++++ Raw data

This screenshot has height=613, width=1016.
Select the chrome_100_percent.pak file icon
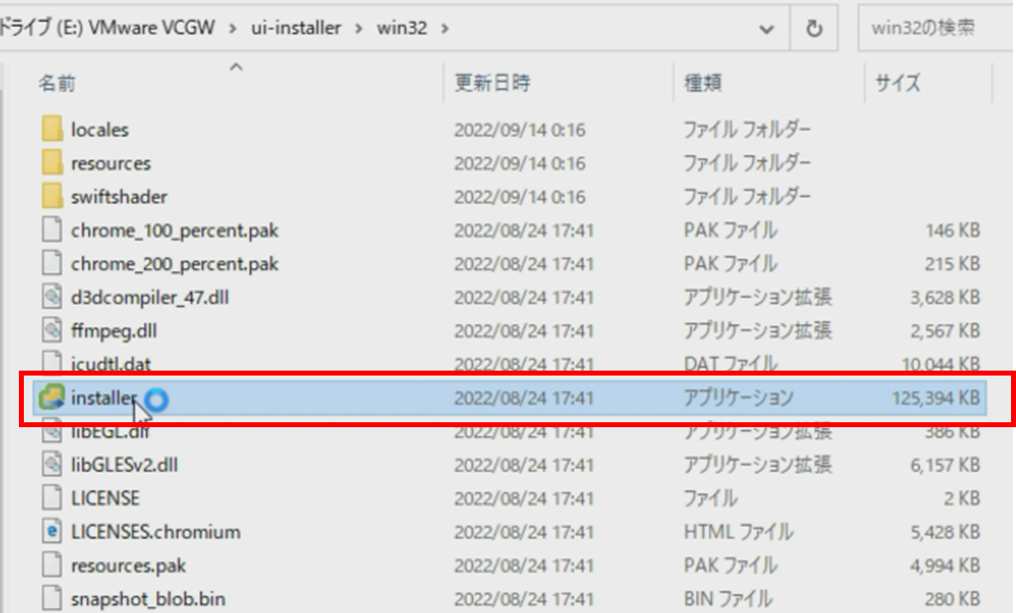pyautogui.click(x=53, y=231)
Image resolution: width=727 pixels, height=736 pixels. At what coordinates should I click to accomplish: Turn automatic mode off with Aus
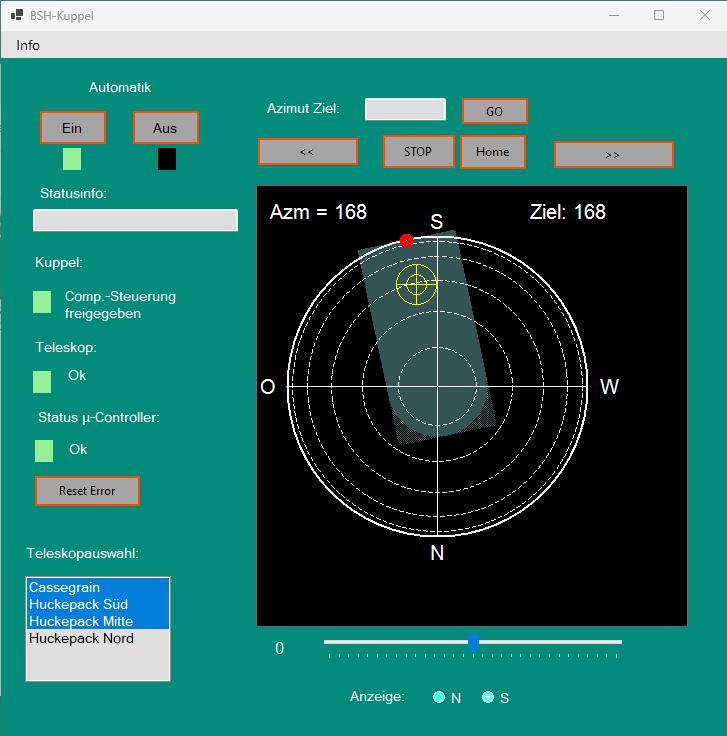pyautogui.click(x=165, y=128)
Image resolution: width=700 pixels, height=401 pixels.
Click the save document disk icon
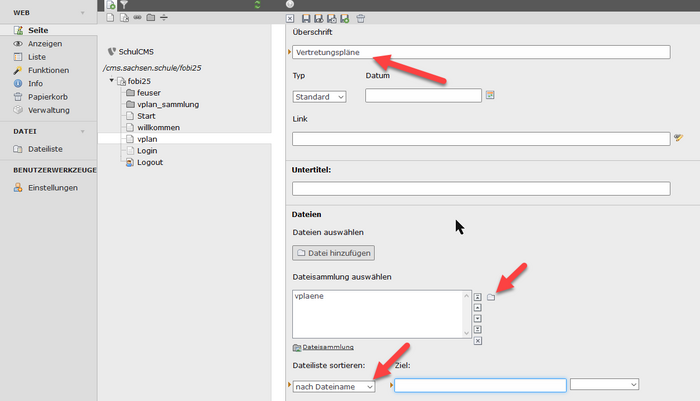pos(305,18)
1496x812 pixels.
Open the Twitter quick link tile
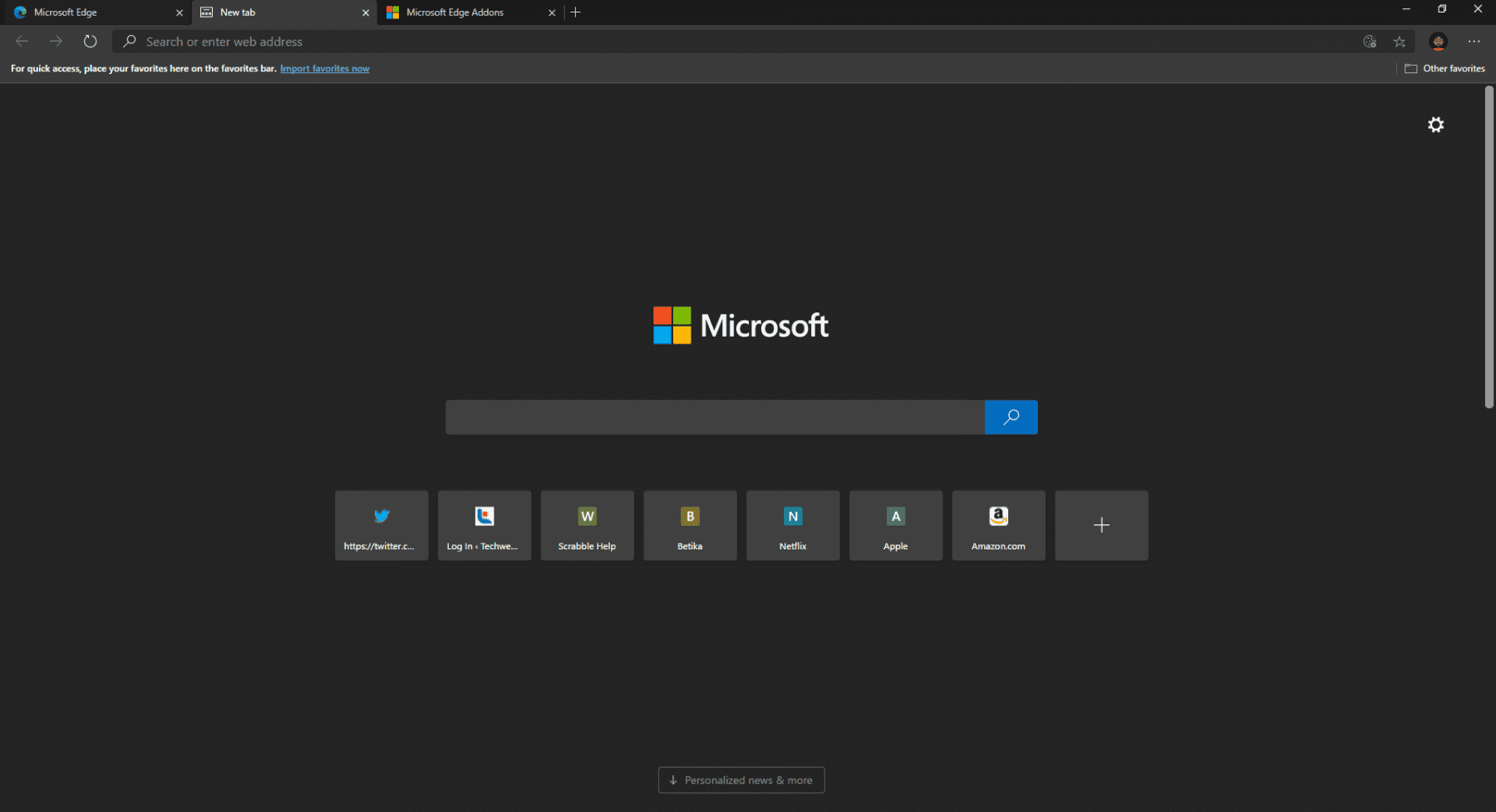coord(381,525)
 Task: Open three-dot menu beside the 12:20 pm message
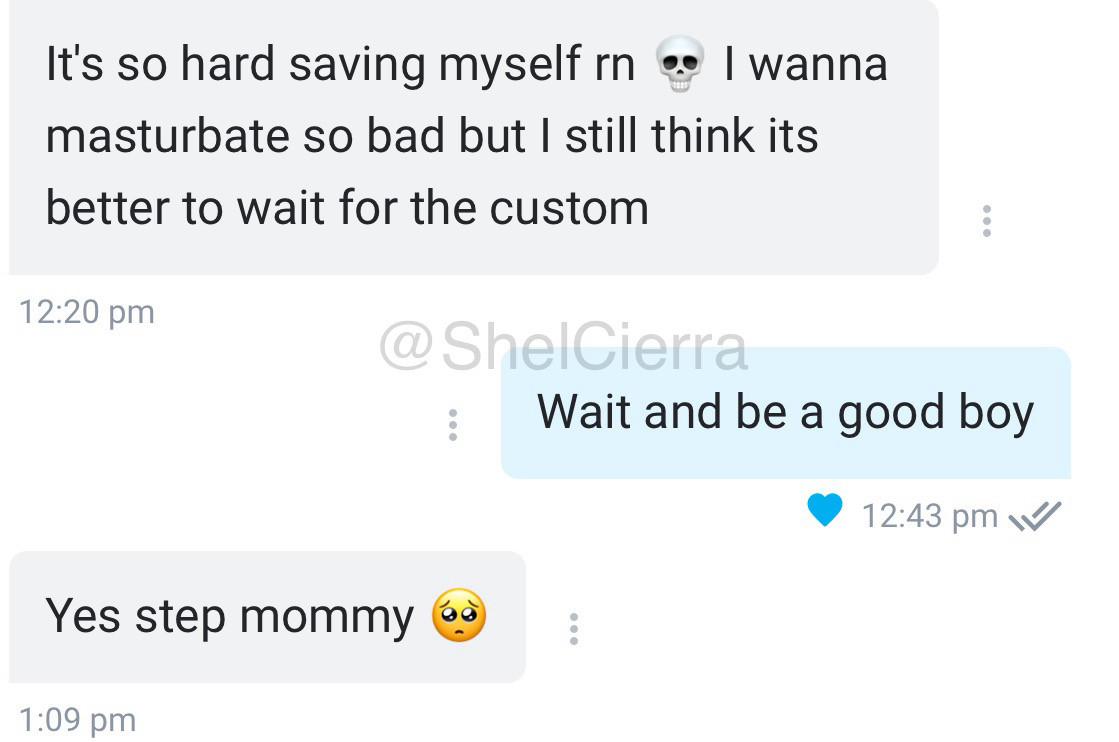point(986,221)
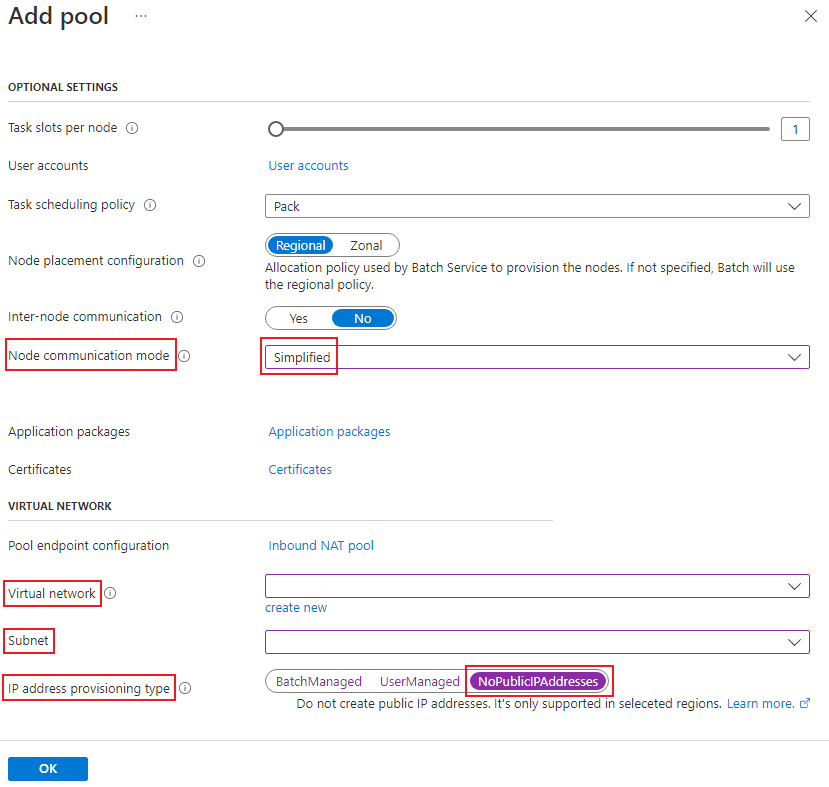Open the Application packages link
The height and width of the screenshot is (787, 829).
(329, 432)
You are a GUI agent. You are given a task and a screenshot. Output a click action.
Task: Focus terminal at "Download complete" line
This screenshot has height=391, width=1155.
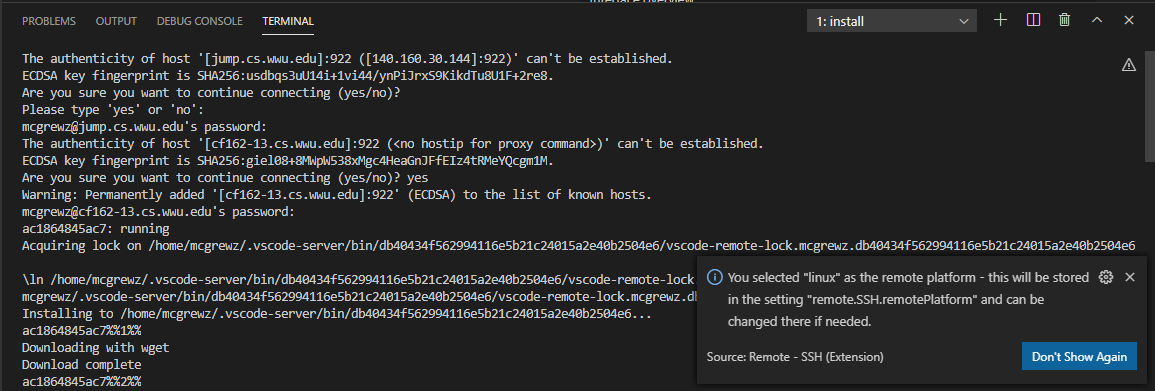(81, 364)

++++++++

■ What you have to do ■
Restate the data word for word and exclude every picture.

■ Solved problem ■
This screenshot has height=613, width=1016.
Select the chrome_100_percent.pak file icon
pyautogui.click(x=53, y=231)
Image resolution: width=727 pixels, height=736 pixels. At what coordinates should I click to accomplish: Turn automatic mode off with Aus
pyautogui.click(x=165, y=128)
Image resolution: width=700 pixels, height=401 pixels.
Click the save document disk icon
pos(305,18)
1496x812 pixels.
Open the Twitter quick link tile
coord(381,525)
 Task: Open three-dot menu beside the 12:20 pm message
point(986,221)
Open the Application packages link
The height and width of the screenshot is (787, 829).
(329, 432)
You are a GUI agent. You are given a task and a screenshot. Output a click action.
Task: Focus terminal at "Download complete" line
This screenshot has height=391, width=1155.
(81, 364)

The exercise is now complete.